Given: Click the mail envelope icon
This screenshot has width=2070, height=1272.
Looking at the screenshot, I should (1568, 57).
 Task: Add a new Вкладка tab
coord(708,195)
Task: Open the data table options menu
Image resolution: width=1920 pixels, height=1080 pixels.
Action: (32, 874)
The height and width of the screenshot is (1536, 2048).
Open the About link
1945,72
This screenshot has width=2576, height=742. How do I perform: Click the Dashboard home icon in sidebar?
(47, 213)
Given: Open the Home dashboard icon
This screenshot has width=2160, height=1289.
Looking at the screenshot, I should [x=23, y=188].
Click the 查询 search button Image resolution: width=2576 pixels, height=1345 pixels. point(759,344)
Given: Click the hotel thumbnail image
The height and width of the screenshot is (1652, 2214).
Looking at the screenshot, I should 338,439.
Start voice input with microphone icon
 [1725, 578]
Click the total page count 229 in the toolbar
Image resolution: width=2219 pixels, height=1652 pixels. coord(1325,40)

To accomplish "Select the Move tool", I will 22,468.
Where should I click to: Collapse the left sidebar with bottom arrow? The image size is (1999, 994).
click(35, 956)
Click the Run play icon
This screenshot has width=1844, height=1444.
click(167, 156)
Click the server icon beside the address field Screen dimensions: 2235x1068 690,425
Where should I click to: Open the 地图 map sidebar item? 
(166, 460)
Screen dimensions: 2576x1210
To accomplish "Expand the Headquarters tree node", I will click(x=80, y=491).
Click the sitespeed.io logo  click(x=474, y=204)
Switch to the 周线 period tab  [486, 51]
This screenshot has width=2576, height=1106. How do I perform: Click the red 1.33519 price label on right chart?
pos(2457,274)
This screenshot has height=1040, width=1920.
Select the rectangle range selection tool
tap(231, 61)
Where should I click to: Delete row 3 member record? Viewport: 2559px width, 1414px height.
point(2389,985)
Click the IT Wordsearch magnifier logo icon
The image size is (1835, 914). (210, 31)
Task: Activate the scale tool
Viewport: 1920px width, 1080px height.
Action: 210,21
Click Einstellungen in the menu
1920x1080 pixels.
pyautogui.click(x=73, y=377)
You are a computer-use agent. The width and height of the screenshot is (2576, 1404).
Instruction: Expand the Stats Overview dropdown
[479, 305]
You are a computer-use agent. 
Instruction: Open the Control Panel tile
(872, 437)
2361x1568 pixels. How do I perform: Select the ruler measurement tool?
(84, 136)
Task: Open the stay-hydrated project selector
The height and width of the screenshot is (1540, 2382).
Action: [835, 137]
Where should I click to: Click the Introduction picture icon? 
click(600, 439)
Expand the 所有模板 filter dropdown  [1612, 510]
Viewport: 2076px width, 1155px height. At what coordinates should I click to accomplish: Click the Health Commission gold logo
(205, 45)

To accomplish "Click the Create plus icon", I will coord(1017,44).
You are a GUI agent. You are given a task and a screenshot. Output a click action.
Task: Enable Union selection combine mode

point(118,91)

= = = = = = =

What is needed is an exact copy of the lines above, from the one containing "Click the Run play icon" through the one containing "Click the sitespeed.io", with nothing added.

:: WRITTEN RESPONSE ::
Click the Run play icon
This screenshot has width=1844, height=1444.
click(167, 156)
Click the server icon beside the address field Screen dimensions: 2235x1068 690,425
Where should I click to: Open the 地图 map sidebar item? 
(166, 460)
Screen dimensions: 2576x1210
To accomplish "Expand the Headquarters tree node", I will click(x=80, y=491).
Click the sitespeed.io logo  click(x=474, y=204)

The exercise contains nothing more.